C'è però un momento nella storia in cui il nord e il sud si incontrano e, paradossalmente, è dall'altra parte dell'Oceano. Con il grande fenomeno dell'emigrazione in America, gli italiani si trovano ghettizzati nei quartieri a loro dedicati e qui le comunità delle Little Italy di tutta l'America iniziano a cucinare insieme la pasta per ricordarsi della terra che hanno abbandonato. Gli italiani che poi hanno deciso di tornare in patria hanno portato con sé la tradizione della pasta, ed è così che agli inizi del 1900 la cultura dei maccheroni si espande lungo tutta la penisola.
Ma la gioia di aver scoperto di avere qualcosa che accomuni tutta la penisola dura poco. Durante il tragico ventennio fascista la pasta viene bandita, nei suoi discorsi Mussolini la reputa una roba da americani che rammollisce, sostiene che la pasta renda deboli perché è pesante da digerire e fa venire sonno, quando invece gli italiani dovrebbero avere uno spirito combattivo.
A rafforzare le tesi fasciste sull'abolizione della pasta intervengono anche i poeti futuristi che pubblicano un manifesto "Contro la pastasciutta".
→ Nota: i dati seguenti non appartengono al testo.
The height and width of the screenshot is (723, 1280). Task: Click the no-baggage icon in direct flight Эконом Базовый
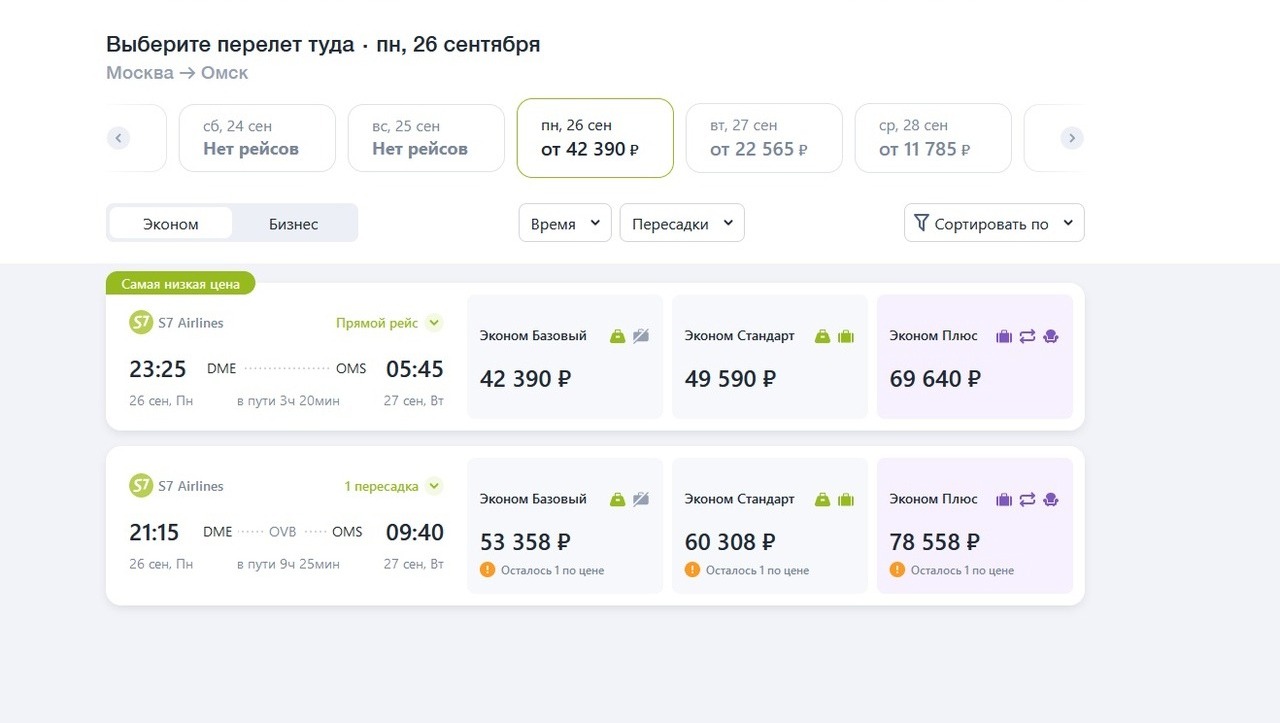point(641,336)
Veniva invece promosso il consumo di riso, perché considerato più frugale e leggero rispetto ad un piatto di pasta. Come reazione al divieto del consumo della pasta, nel 1943 con la destituzione di Mussolini e la nascita del governo di Badoglio, in un paesino della campagna emiliana la famiglia Cervi decise di preparare gratuitamente per tutto il paese una pasta con parmigiano e burro per festeggiare la fine del ventennio. Questo piatto viene ricordato ancora oggi come la pastasciutta antifascista.
Ci vorrà poi il boom economico degli anni '60 e l'industrializzazione perché la pasta venga consumata prima col sugo delle conserve, poi con qualsiasi altro condimento che conosciamo oggi. La creazione delle forme meccaniche danno vita anche ai diversi formati che oggi troviamo tra gli scaffali.
Insomma, una storia piuttosto travagliata quella della pasta in Italia: da alimento per pochi aristocratici a cibo per i poveri, la pasta oggi è diventata il simbolo della nostra cucina nel mondo.